La muerte violenta de un dictador, feroz y sanguinario como lo ha sido Gadafi suscita sentimientos contrarios de alivio y de consternación. El alivio es grande porque el final del rais libio, acompañado por el asesinato y la captura de los fanáticos que le habían permanecido fieles, marca la desaparición definitiva de un régimen de más de cuarenta años cuya caída había sido anunciada varias veces en estos últimos meses y celebrada demasiado rápidamente con la caída de Trípoli el pasado 21 de agosto. Ha terminado la guerra, ha terminado una pesadilla para el pueblo libio que ha salido a la calle para festejar la liberación que coincide con la muerte del tirano. Ese rostro ensangrentado con la boca abierta, ese cuerpo semidesnudo tendido sobre una tela blanca y arrastrado por los insurgentes como un trofeo macabro, están destinados a entrar en la historia como fotogramas de una tragedia que pretenden desvelar pero que en realidad esconden. Más que a Saddam Hussein, capturado por los soldados americanos en su escondite de Tikrit y sólo tres años más tarde condenado a muerte por un tribunal de Bagdad, las imágenes de Gadafi asesinado nos traen a la mente las de Ceaucescu, el dictador comunista rumano fusilado en Bucarest por un pelotón de ejecución después de un proceso sumario de pocos minutos. Y esas otras, más lejanas en el tiempo pero más cercanas para nosotros italianos, de Mussolini asesinado en Dongo por un grupo de partisanos. Sobre la captura y la muerte del coronel existen de hecho diferentes versiones contradictorias entre ellas y los detalles de lo sucedido todavía no han sido esclarecidos. Gadafi habría sido alcanzado por un ataque aéreo de la OTAN mientras intentaba escapar. Es más no, fue herido durante un tiroteo y murió mientras era trasladado al hospital.
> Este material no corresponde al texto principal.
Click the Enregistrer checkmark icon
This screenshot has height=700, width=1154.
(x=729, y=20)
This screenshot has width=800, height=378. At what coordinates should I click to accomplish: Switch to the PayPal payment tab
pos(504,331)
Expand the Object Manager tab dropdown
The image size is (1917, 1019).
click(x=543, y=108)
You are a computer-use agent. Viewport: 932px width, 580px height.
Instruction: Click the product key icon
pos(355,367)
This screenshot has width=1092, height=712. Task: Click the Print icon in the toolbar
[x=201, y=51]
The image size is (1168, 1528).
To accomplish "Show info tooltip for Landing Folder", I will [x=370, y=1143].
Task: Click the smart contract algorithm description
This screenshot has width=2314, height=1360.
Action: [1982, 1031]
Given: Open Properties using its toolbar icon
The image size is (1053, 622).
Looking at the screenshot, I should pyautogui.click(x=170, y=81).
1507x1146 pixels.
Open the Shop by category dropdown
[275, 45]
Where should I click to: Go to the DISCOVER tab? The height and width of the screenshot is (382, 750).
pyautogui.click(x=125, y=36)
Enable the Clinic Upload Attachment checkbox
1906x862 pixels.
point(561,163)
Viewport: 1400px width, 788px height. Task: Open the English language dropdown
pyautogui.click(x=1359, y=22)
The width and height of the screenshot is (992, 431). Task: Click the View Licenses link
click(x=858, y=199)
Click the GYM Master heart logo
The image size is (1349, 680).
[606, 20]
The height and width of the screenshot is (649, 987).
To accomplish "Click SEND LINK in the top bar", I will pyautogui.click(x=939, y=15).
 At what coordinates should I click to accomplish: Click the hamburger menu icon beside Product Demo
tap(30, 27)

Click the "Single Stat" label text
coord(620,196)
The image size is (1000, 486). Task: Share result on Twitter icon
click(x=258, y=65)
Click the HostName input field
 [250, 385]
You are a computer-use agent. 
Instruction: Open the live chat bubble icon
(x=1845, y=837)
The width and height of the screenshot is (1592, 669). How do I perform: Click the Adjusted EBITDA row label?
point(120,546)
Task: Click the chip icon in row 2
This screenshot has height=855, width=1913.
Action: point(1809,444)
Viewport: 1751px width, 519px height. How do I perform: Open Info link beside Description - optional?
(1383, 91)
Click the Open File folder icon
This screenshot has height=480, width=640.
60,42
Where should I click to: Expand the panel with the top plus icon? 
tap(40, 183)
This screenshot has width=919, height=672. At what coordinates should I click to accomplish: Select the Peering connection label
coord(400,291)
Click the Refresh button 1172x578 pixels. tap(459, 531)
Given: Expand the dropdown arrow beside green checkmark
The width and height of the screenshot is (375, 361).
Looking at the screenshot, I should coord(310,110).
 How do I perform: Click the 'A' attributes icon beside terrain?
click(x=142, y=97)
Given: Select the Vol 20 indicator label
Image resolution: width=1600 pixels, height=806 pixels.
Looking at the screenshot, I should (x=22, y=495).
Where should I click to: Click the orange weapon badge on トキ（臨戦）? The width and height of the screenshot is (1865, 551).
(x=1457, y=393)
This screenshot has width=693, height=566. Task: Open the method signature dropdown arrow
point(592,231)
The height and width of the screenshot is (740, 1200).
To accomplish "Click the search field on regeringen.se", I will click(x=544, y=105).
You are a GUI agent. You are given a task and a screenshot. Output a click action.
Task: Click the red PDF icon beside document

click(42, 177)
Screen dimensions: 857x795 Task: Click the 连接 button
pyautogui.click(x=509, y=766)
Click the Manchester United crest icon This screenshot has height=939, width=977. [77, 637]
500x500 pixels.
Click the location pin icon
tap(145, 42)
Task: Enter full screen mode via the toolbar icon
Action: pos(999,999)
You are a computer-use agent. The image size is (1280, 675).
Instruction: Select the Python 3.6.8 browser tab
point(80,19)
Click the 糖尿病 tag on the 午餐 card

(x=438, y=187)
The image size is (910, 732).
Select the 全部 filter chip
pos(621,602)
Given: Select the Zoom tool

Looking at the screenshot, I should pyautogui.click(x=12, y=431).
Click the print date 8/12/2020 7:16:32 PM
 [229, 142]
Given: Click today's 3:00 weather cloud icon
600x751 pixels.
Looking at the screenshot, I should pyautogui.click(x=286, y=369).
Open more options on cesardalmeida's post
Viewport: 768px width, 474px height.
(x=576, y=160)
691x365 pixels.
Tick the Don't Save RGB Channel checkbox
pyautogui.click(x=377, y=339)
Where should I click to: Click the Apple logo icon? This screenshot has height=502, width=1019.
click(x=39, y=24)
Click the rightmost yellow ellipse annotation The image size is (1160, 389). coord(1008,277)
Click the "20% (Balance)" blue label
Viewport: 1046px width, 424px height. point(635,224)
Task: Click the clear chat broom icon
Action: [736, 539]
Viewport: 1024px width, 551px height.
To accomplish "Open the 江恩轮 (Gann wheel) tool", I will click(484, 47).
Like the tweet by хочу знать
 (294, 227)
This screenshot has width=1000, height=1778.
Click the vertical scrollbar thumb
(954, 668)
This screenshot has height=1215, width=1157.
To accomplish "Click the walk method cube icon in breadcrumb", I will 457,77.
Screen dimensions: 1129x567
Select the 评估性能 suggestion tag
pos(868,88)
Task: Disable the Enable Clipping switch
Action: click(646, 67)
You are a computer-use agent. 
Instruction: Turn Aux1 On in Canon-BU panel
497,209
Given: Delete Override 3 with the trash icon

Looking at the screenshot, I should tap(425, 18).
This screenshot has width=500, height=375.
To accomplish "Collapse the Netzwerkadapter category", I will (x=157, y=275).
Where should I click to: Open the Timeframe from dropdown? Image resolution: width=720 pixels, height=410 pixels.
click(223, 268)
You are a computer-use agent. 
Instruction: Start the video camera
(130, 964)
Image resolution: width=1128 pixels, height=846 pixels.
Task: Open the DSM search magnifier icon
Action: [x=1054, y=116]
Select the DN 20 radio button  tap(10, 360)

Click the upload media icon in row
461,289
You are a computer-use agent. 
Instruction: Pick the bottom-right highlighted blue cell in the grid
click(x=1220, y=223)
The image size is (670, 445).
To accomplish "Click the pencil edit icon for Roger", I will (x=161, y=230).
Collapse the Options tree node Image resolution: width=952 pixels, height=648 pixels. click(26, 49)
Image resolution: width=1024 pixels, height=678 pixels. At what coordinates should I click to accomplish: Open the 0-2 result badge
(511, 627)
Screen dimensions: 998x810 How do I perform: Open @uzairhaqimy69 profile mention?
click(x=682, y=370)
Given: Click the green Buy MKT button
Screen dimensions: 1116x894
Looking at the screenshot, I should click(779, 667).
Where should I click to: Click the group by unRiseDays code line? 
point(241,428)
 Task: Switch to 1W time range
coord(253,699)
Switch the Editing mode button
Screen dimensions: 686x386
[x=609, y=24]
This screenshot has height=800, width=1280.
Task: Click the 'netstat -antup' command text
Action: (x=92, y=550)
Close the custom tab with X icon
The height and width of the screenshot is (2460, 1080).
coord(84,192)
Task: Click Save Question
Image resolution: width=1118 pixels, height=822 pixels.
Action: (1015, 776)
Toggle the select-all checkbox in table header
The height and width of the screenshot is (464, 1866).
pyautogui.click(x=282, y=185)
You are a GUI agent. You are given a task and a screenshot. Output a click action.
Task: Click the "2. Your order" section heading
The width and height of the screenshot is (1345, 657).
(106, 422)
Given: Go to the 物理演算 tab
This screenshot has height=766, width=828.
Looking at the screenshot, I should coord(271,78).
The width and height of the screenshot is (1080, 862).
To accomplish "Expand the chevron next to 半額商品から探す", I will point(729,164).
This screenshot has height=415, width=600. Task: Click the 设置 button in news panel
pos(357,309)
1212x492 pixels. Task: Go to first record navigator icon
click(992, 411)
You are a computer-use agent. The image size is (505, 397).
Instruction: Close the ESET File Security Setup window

No, en absoluto, lo habrían encontrado en su escondite, en un agujero, y habría levantado las manos gritando "no disparéis". Un final que permanece envuelto en el misterio y que suscita, además de la piedad humana debida también al tirano más despreciable, inquietantes interrogantes.
La sospecha es que se ha tratado de una verdadera ejecución, tras la orden venida de lo alto de eliminar a un "prisionero excepcional" que habría creado un montón de problemas a nivel internacional y habría constituido un impedimento tal vez insuperable en el camino de la pacificación nacional. Sobre Gadafi pesaba una orden de arresto del Tribunal de La Haya que quería juzgarlo por sus crímenes, mientras el CNT, el gobierno nacional de transición de Libia acosado por los insurgentes, pretendía procesarlo en casa.
Sin contar con que el rais en la cárcel habría podido seguir inflamando los ánimos con sus proclamas. Por lo demás hay que reconocer que Gadafi ha demostrado ser trágicamente coherente hasta la muerte: no escapó al extranjero, se quedó en Libia declarando estar dispuesto a afrontar "el martirio" (como anunció en su último mensaje de audio), y estaba organizando la última desesperada resistencia escondido en su ciudad natal, en Sirte, es decir, en el sitio más fácil de imaginar. En definitiva existía el riesgo de que el ex dictador, el que ha gobernado durante cuarenta y dos años el país, contando con un impresionante aparato represivo pero también con las divisiones tribales y con el consenso de una parte de la población, pudiese transformarse en un héroe según esa ambigüedad histriónica de la que siempre fue maestro.
La Libia del post Gadafi promete libertad y democracia, pero no todas las ambigüedades se han deshecho. Es cierto que a diferencia de Irak -donde la captura y, después, la condena a muerte de Sadam no apagaron, sino que encendieron más la violencia extendida y los atentados terroristas-, en Libia la resistencia armada no tiene futuro, al-Qaeda no tiene aquí sus torreones y no existe una minoría chiíta en contraste con la mayoría sunita. Pero la Libia del post coronel no será completamente uniforme. Ya han surgido diferencias políticas y sobre todo religiosas, herencia común de las primaveras árabes. Durante casi medio siglo el gran país norteafricano, rico en petróleo ha tenido un jefe absoluto que ha escondido y reprimido las diferencias. Un solo hombre al mando con el que el mundo había entablado conflictos y compartido intereses. Una época con muchos misterios que Gadafi se lleva consigo a la tumba, a un lugar secreto.